(Records from a collection)
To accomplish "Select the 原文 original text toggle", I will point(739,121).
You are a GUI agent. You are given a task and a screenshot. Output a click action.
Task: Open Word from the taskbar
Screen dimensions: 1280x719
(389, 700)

▶ [WHAT IS NEEDED]
Write out only those lines of the entries that lie between the line containing "Task: Open Word from the taskbar" and the last line, inclusive, reproducing them exactly.

▶ [EXERCISE SOLUTION]
Task: Open Word from the taskbar
Screen dimensions: 1280x719
(389, 700)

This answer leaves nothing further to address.